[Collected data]
%%
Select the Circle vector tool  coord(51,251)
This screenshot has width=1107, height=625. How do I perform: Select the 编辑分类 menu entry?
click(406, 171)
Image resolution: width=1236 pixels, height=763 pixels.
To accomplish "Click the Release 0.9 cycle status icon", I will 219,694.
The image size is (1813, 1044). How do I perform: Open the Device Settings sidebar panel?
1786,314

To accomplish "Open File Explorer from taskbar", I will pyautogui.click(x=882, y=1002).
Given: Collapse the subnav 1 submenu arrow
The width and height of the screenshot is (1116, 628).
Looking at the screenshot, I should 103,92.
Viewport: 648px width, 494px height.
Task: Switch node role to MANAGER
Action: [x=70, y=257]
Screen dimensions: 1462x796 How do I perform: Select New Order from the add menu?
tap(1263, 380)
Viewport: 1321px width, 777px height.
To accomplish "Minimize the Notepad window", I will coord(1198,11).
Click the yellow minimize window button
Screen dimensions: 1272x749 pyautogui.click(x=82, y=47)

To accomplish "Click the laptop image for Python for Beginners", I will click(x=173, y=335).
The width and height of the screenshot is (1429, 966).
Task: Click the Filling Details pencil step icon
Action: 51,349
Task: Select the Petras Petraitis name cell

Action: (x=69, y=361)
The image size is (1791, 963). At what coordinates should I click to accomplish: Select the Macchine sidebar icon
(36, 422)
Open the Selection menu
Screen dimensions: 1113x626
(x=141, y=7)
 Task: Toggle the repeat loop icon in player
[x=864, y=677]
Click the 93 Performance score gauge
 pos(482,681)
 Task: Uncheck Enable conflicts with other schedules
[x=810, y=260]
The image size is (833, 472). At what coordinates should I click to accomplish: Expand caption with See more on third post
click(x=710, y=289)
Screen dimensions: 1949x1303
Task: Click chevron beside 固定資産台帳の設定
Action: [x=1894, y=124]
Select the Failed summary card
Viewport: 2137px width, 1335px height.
%%
▸ **Work to be completed**
Write out word for word every line from the one containing "Click the 93 Performance score gauge" through the last line of the data, and no other line.

▸ **Completed task**
Click the 93 Performance score gauge
 pos(482,681)
 Task: Uncheck Enable conflicts with other schedules
[x=810, y=260]
The image size is (833, 472). At what coordinates should I click to accomplish: Expand caption with See more on third post
click(x=710, y=289)
Screen dimensions: 1949x1303
Task: Click chevron beside 固定資産台帳の設定
Action: [x=1894, y=124]
Select the Failed summary card
Viewport: 2137px width, 1335px height.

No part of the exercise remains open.